A common pattern: a mass-processing Extend app that handles a hundred contingent workers at a time in a single grid, with validation rules and downstream Workday business processes still respected. The difference is one screen for the user instead of one hundred. The downstream data quality is the same.

This category is easy to spot. Look at any process that runs more than 50 times a week, then watch the team doing it. If they are clicking through the same screens hundreds of times, an Extend grid app will repay the build cost within a year.

6. Country-specific or industry-specific requirements

Workday's localisation is broad but not infinite. Specific countries, sectors, and regulatory regimes have requirements the delivered product covers thinly or not at all. Statutory reporting in certain Asian markets. Industry-specific record-keeping for healthcare, finance, or higher education. Local labour processes in several European countries where co-determination law requires structured employee or works council consultation on certain HR decisions.

These are the use cases where Extend earns its keep most cleanly. A country-specific consultation workflow built once in Extend gives the team a defensible, auditable process that survives audit and works for the people actually running it. The local requirement does not go away. Building the right answer once is cheaper than maintaining the workaround forever.
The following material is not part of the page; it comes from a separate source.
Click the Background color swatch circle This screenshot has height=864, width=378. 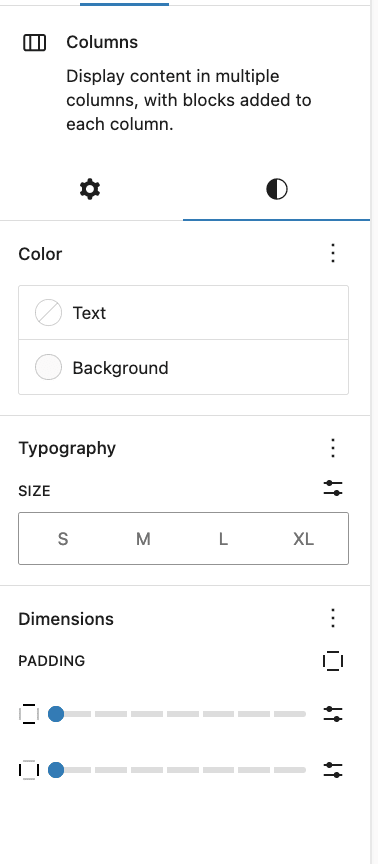coord(48,368)
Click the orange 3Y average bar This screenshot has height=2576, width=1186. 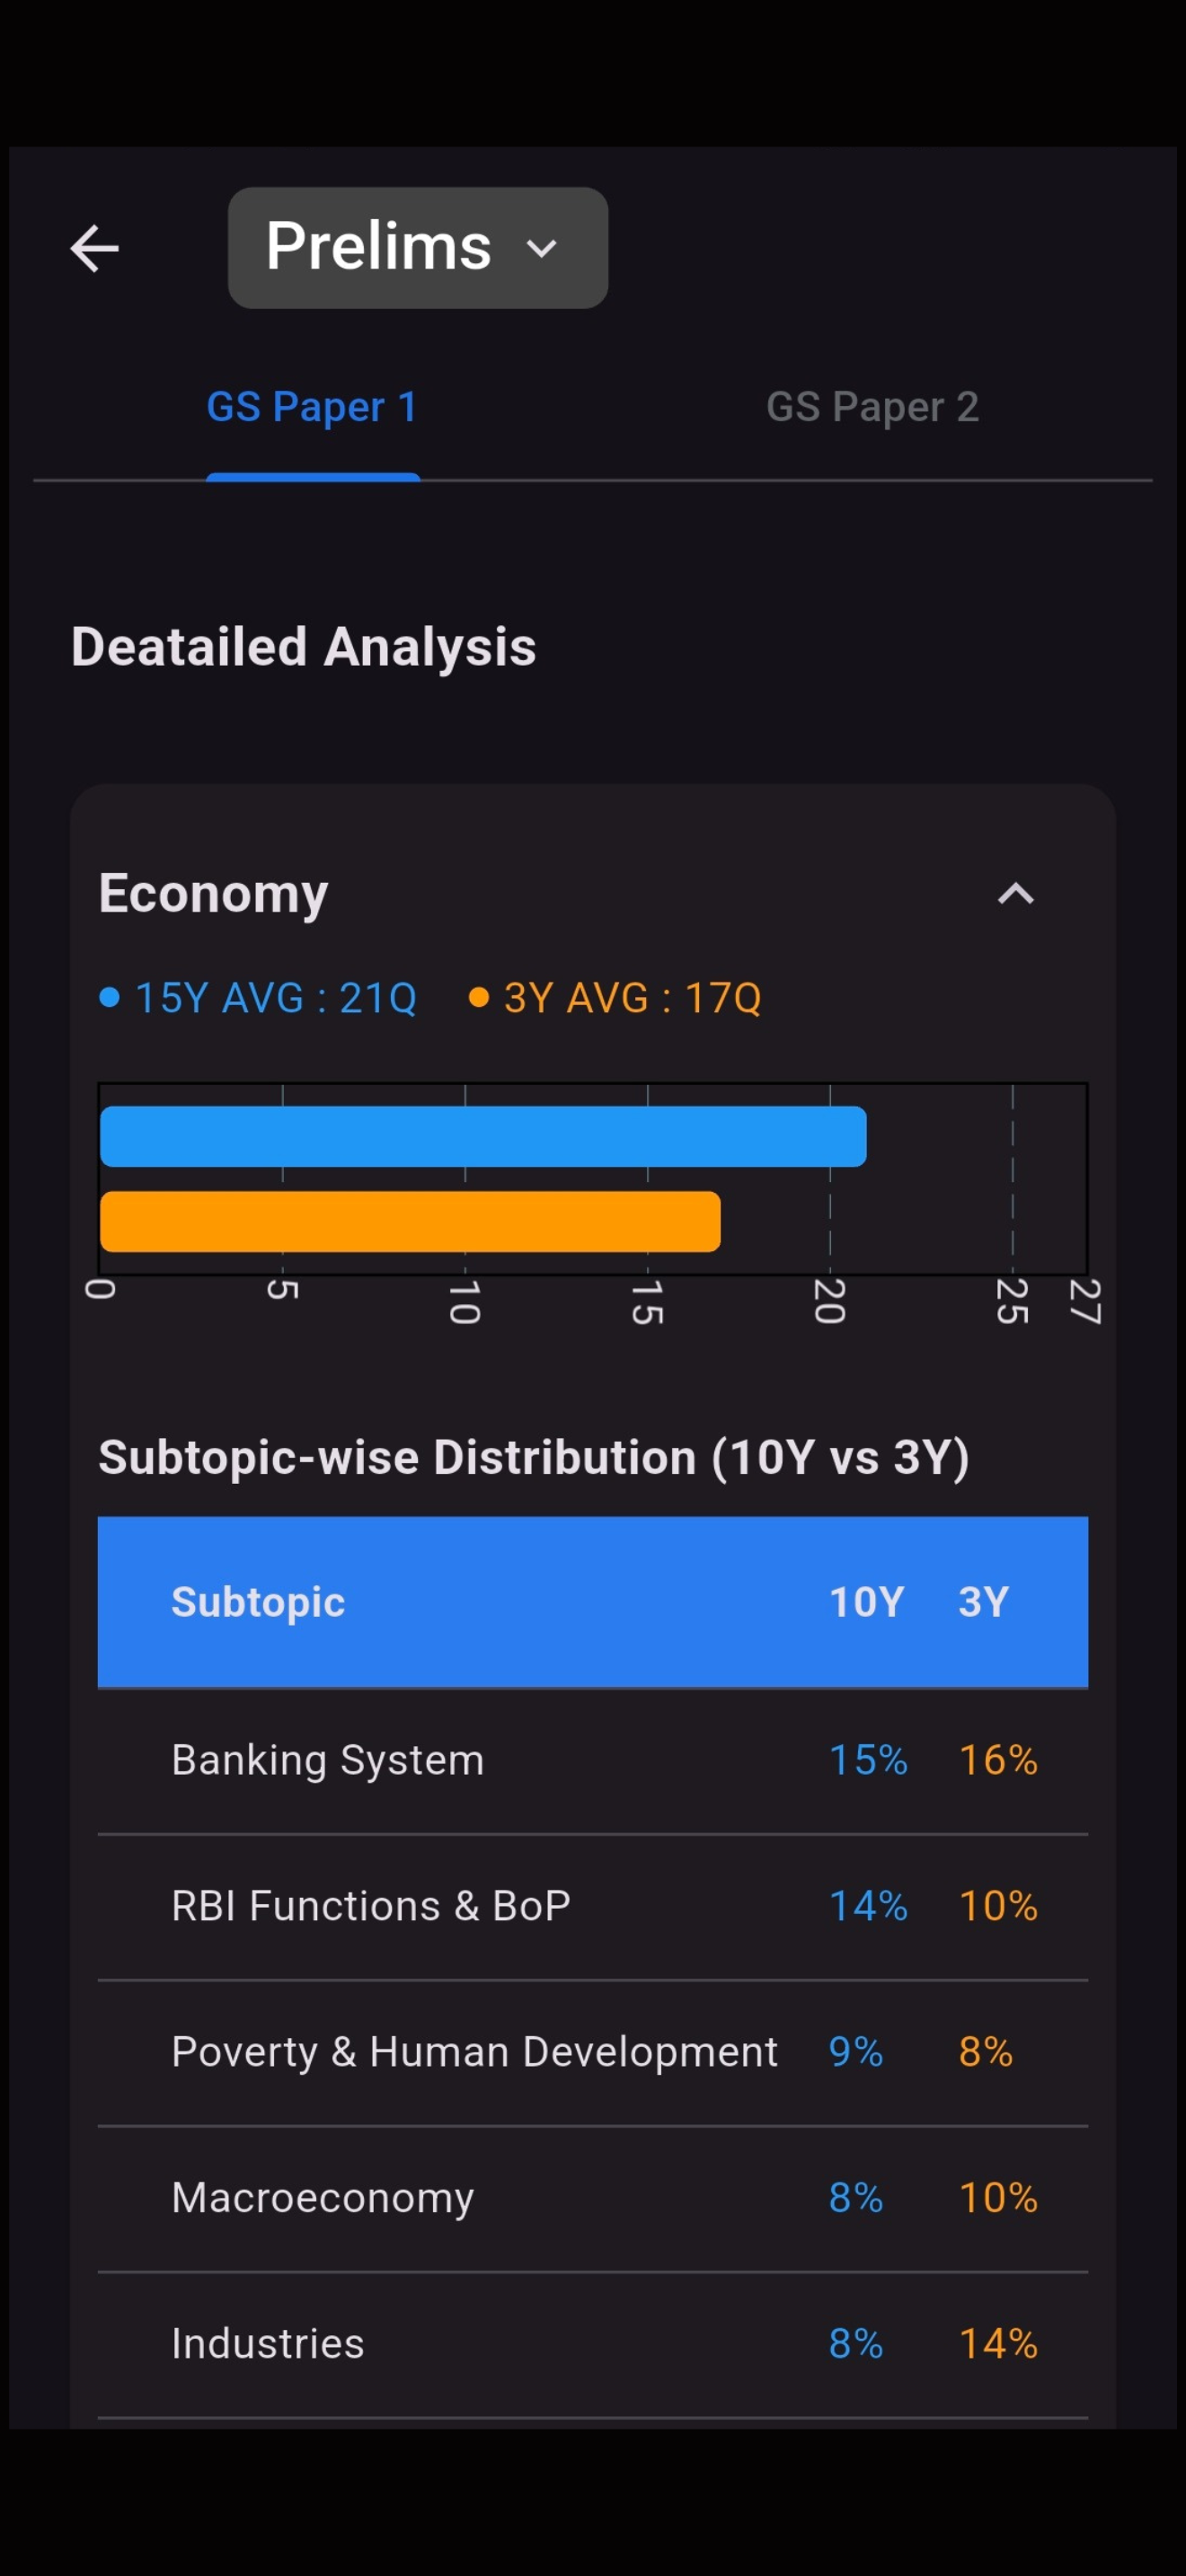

If your team has "we cannot do that in Workday because of [country/regulation/industry]" written into a runbook somewhere, that is an Extend candidate. The local requirement will not go away. The workaround will only get more expensive.

The use cases that pay back fastest are the ones your team has already accepted as broken.

How to actually surface the list inside your organisation

Six categories sound tidy on a page. The real work is getting the list out of people's heads and onto paper. Five tactics that have worked for clients we have helped.

Talk to the business directly. Sit with HR business partners, payroll specialists, finance analysts, and ask one question: "What do you wish Workday could do that it cannot?" Most of them have an answer ready. Some have several.

Scan support tickets and change requests. The recurring complaints are not annoyances, they are data. Group them by theme and you have a prioritised list with frequency attached.

Look at the systems you might retire. Old satellite systems, license renewals due in the next eighteen months, tools that run on a single person's knowledge. Replacing them with an Extend app retires recurring cost and consolidates the data inside Workday.

Audit shadow IT. Quietly. Without judgement. Access databases, Google Forms, SharePoint lists used as operational tools. Each one was created because Workday did not cover something, and someone decided to fix it. They have already done the requirements work for you.

Browse Workday's own Extend app templates and the marketplace. Not to copy, but to spark recognition. "We do something like that, only worse" is a useful reaction to have.

A short qualifying checklist before you commit

Four questions for each candidate. Does it eliminate manual work, reduce risk, or reduce cost in a way you can describe with a number? Is there genuinely no Built on Workday or native Workday solution that would do it for less effort? Does it support a real business goal someone in leadership cares about? And, the question that catches half the bad ideas: is there a named stakeholder who will champion this, or just a vague sense that "it would be nice"?

If the answer to the last question is "vague", park the idea. Champion-less Extend apps tend to be the ones that ship late, get adopted slowly, and lose support after the first release.